▶ _Task instructions_:
• A. In the forum thread on grouping CSV columns in bash, by which columns does the poster need to group the rows?
• B. Extend the forum thread on grouping CSV columns in bash, picking up right after its final line.
# Start of Document excerpt
Martin Muruetatorre
Martin Muruetatorre

Reputation: 13

GROUP BY CSV columns in bash

I am working with a .csv file in bash and I need to SUM the last value of each row depending on the previous fields. That is, I need to group in Bash by the first three columns.

Example of input file:

Barcelona, Female, suspect, 2
Barcelona, Female, positive, 3
Barcelona, Female, positive, 2
Barcelona, Male, positive, 1
Barcelona, Female, suspect, 5
Madrid, Male, positive, 3
Madrid, Male, positive, 1
Barcelona, Male, positive, 4
Madrid, Female, suspect, 2

Example of output file:

Barcelona, Female, suspect, 7
Barcelona, Female, positive, 5
Barcelona, Male, positive, 5
Barcelona, Female, suspect, 5
Madrid, Male, positive, 4
Madrid, Female, suspect, 2


Upvotes: 1

Views: 2641

Answers (3)

mtnezm
mtnezm

Reputation: 1027

I made this script:

#!/bin/bash

# Barcelona, Female, Suspect
bfs() {
        BFS_FILTER=$(egrep -i "[Bb]arcelona, [Ff]emale, [Ss]uspect" data.csv | awk '{ print $4 }')
        BFS_CASES=$(for ITEM in ${BFS_FILTER}; do echo $ITEM; done |tr \\n " " |sed "s| | + |g" |sed "s/\+ $//g")
# End of Document excerpt
# Start of Dataset entries
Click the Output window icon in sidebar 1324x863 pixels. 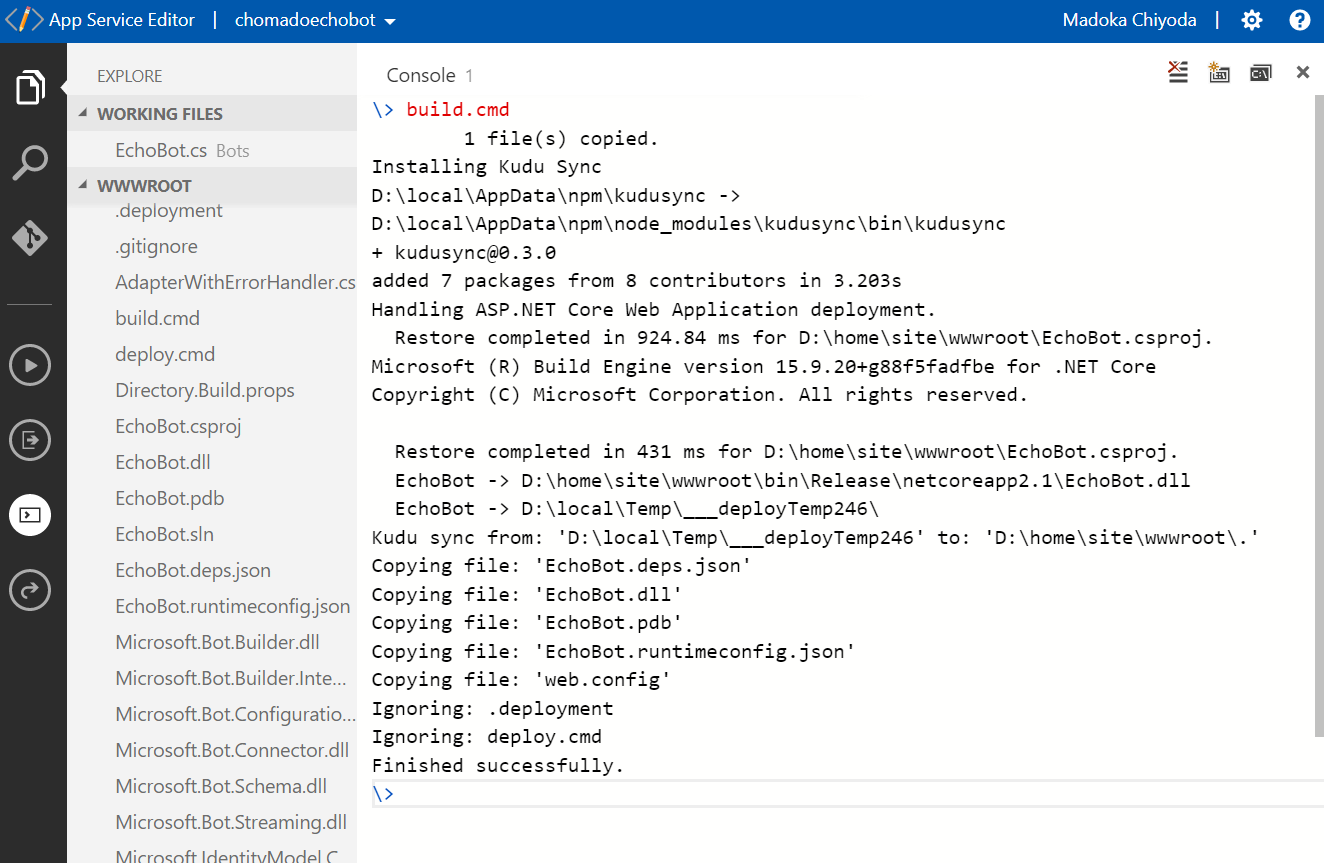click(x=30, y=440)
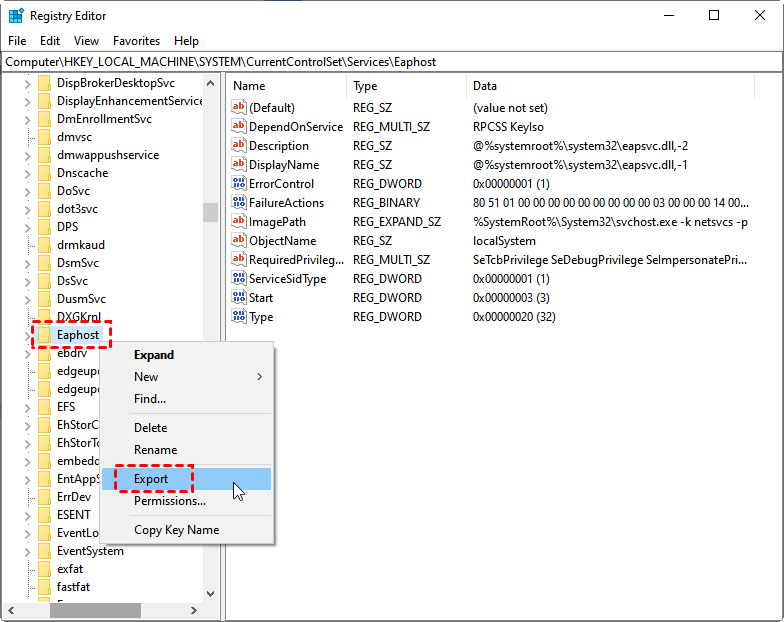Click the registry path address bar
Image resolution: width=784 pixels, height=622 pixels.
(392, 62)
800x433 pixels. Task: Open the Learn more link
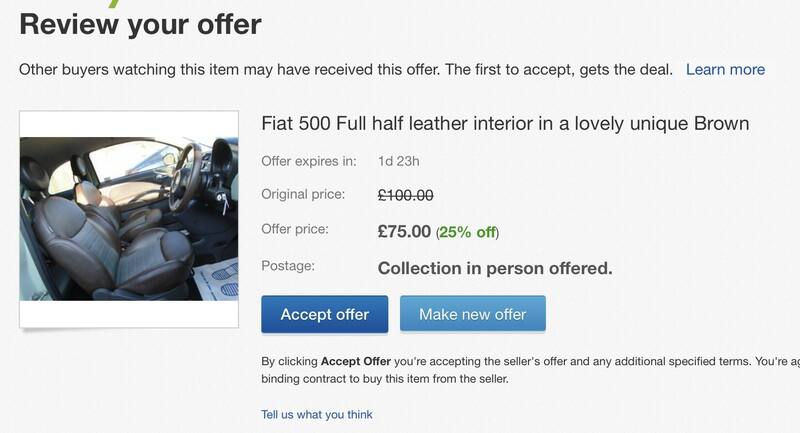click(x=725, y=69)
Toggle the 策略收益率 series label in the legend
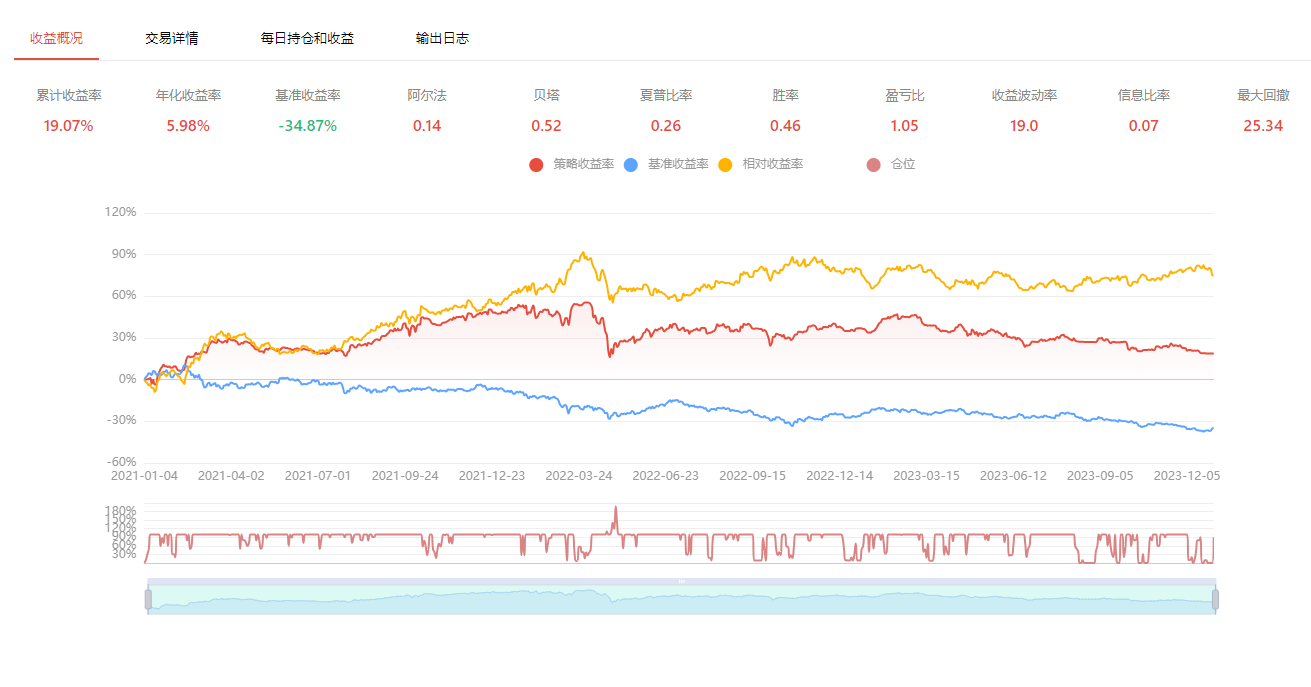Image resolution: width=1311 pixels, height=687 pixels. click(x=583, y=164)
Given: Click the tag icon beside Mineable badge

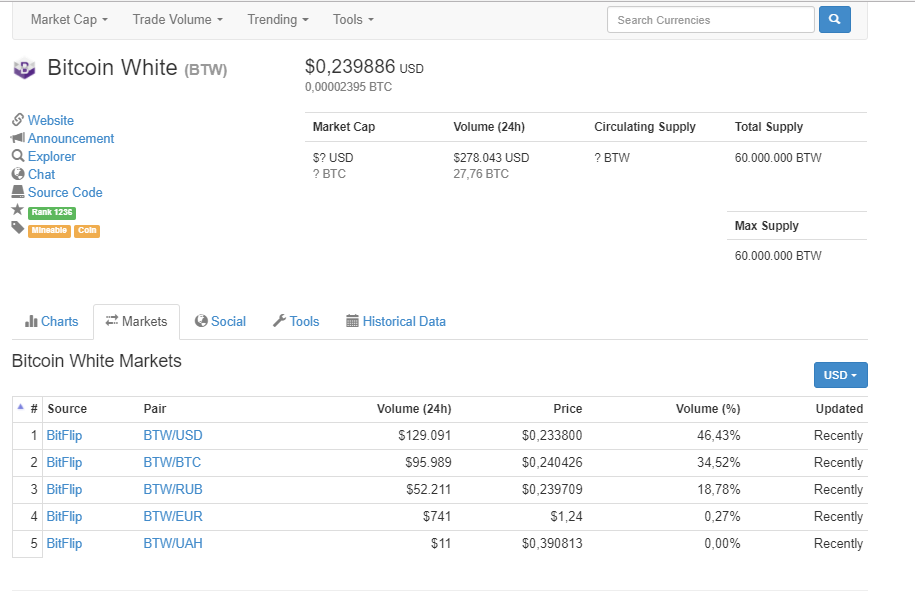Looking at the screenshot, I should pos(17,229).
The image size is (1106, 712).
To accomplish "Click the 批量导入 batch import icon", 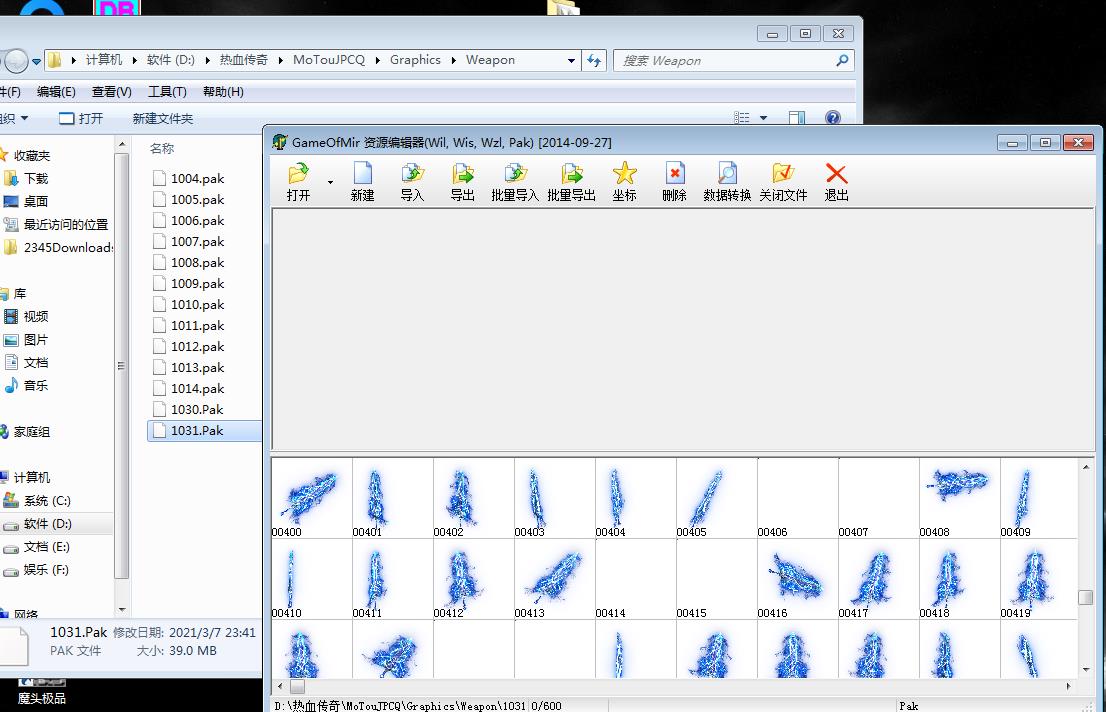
# End of Dataset entries
▶ _Written responses_:
• A. The first three columns.

• B.
        BFS_SUM=$(if [ $(echo $BFS_CASES |egrep -v ^$ |wc -l) -eq 0 ]; then echo 0; else if [ $(echo $BFS_CASES |wc -w) -eq 2 ]; then echo $BFS_CASES |awk '{ print $1 }'; else expr ${BFS_CASES}; fi; fi )

        echo "Barcelona, Female, suspect, $BFS_SUM"
}

# Barcelona, Male, Suspect
bms() {
        BMS_FILTER=$(egrep -i "[Bb]arcelona, [Mm]ale, [Ss]uspect" data.csv | awk '{ print $4 }')
        BMS_CASES=$(for ITEM in ${BMS_FILTER}; do echo $ITEM; done |tr \\n " " |sed "s| | + |g" |sed "s/\+ $//g")
        BMS_SUM=$(if [ $(echo $BMS_CASES |egrep -v ^$ |wc -l) -eq 0 ]; then echo 0; else if [ $(echo $BMS_CASES |wc -w) -eq 2 ]; then echo $BMS_CASES |awk '{ print $1 }'; else expr ${BMS_CASES}; fi; fi )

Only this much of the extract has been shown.